■ Task to complete ■
Lines before the one containing "Rifiuta tutto (72, 2538)" are left out; copy that line and every later line through the end of the data exactly.

[Saved data entries]
▽
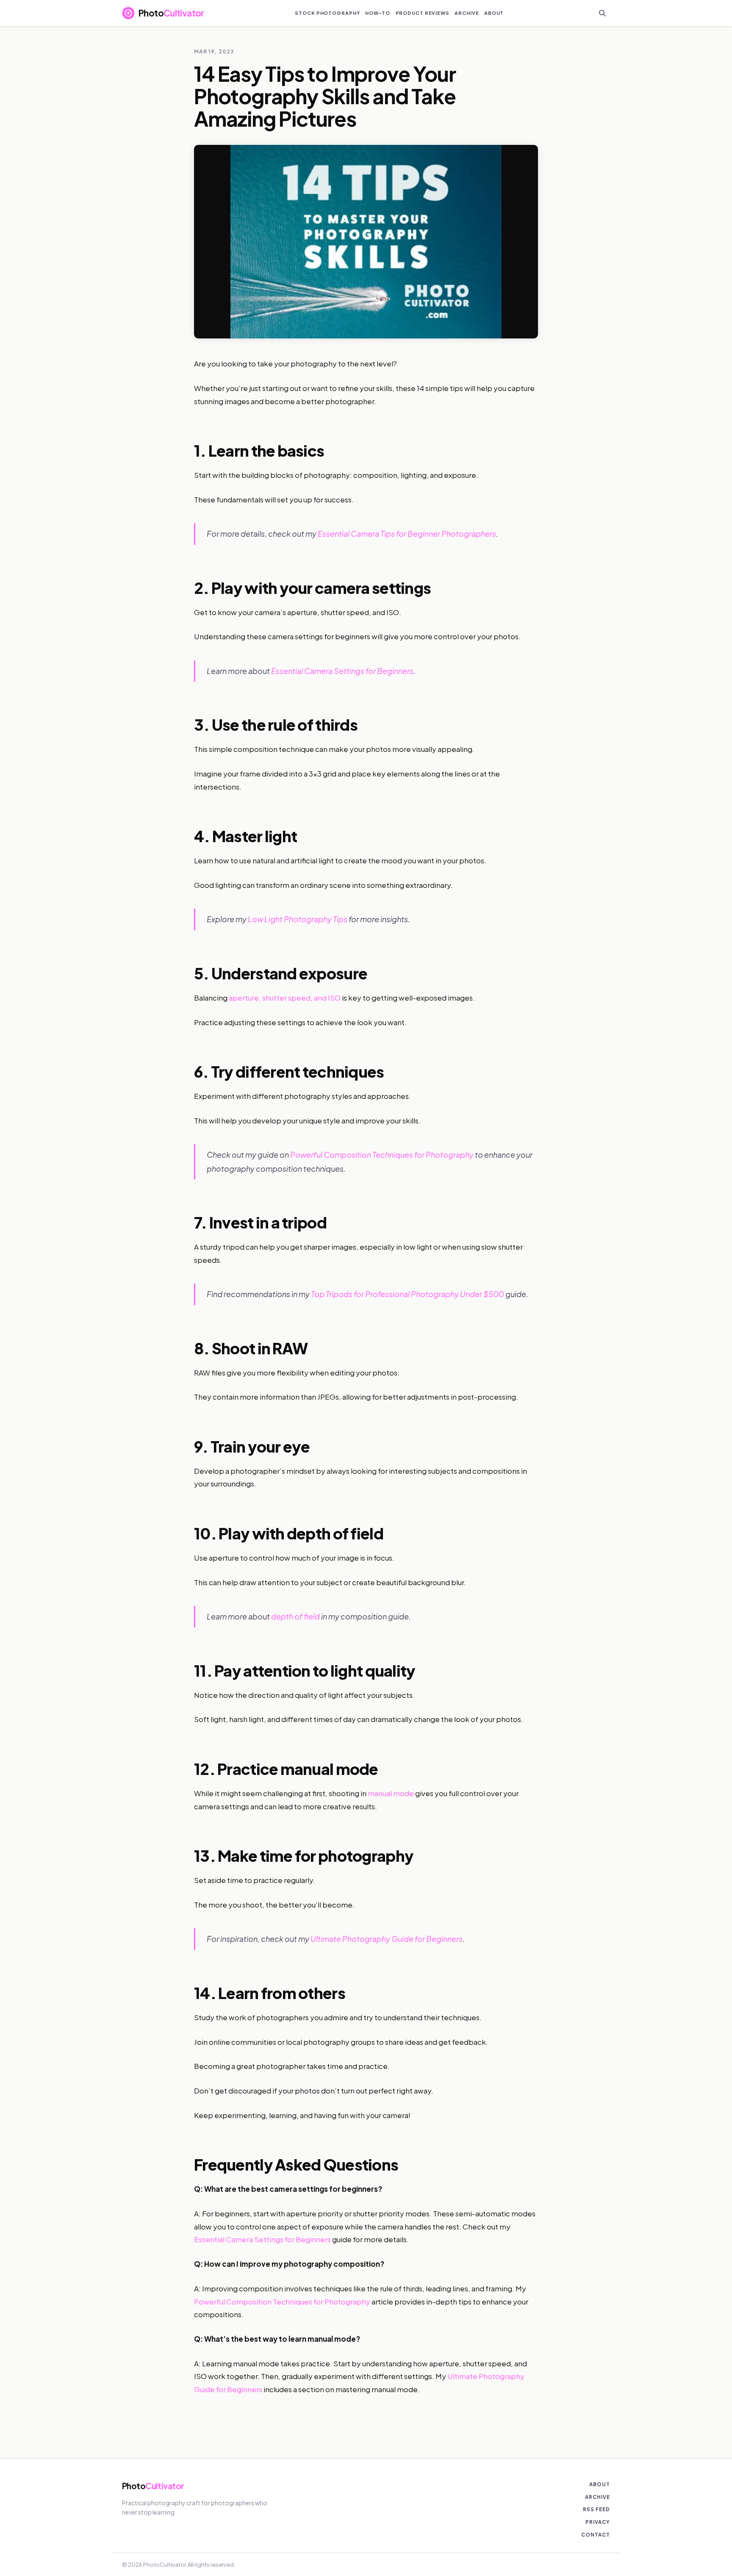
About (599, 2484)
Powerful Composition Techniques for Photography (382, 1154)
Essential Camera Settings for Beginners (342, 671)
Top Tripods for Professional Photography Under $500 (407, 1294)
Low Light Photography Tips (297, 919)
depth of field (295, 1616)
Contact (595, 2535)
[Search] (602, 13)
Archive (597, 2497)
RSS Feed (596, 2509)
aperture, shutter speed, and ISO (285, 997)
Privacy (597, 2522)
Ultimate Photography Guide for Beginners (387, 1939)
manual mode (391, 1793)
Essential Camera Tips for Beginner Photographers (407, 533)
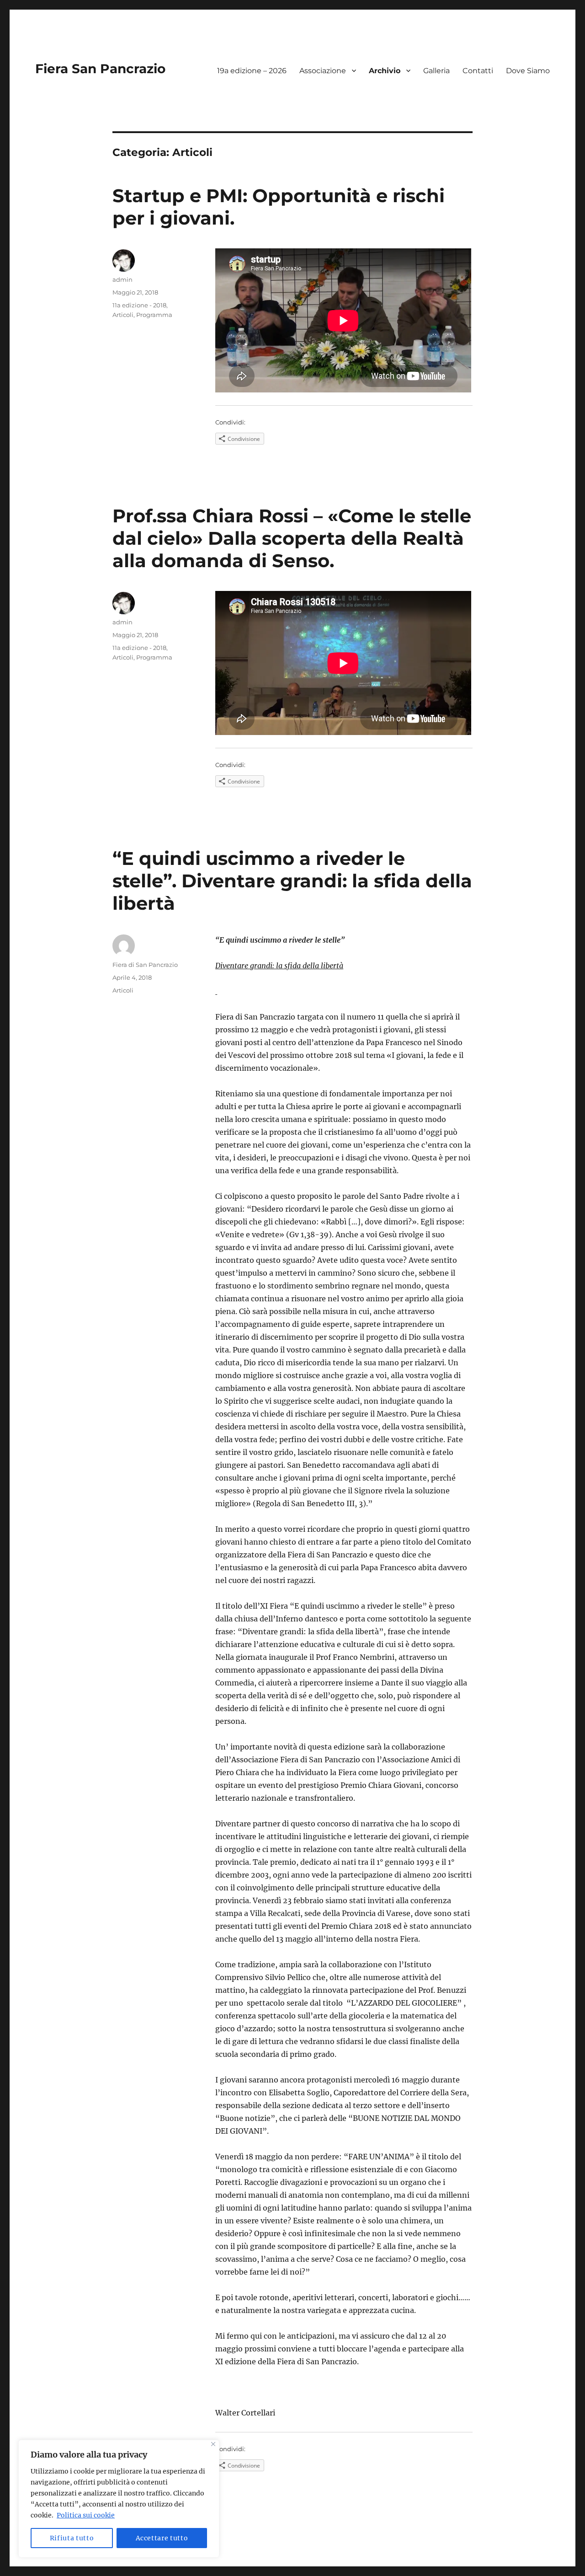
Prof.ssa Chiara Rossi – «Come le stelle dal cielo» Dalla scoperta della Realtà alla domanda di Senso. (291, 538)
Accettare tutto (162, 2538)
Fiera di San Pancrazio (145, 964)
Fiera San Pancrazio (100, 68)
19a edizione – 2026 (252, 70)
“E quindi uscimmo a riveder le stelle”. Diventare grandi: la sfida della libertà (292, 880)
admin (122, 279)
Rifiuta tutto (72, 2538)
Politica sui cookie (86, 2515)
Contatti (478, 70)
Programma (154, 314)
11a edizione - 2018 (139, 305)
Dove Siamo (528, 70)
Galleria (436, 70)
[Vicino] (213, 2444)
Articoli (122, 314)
△
■ Written solution ■
Rifiuta tutto (72, 2538)
Politica sui cookie (86, 2515)
Contatti (478, 70)
Programma (154, 314)
11a edizione - 2018 (139, 305)
Dove Siamo (528, 70)
Galleria (436, 70)
[Vicino] (213, 2444)
Articoli (122, 314)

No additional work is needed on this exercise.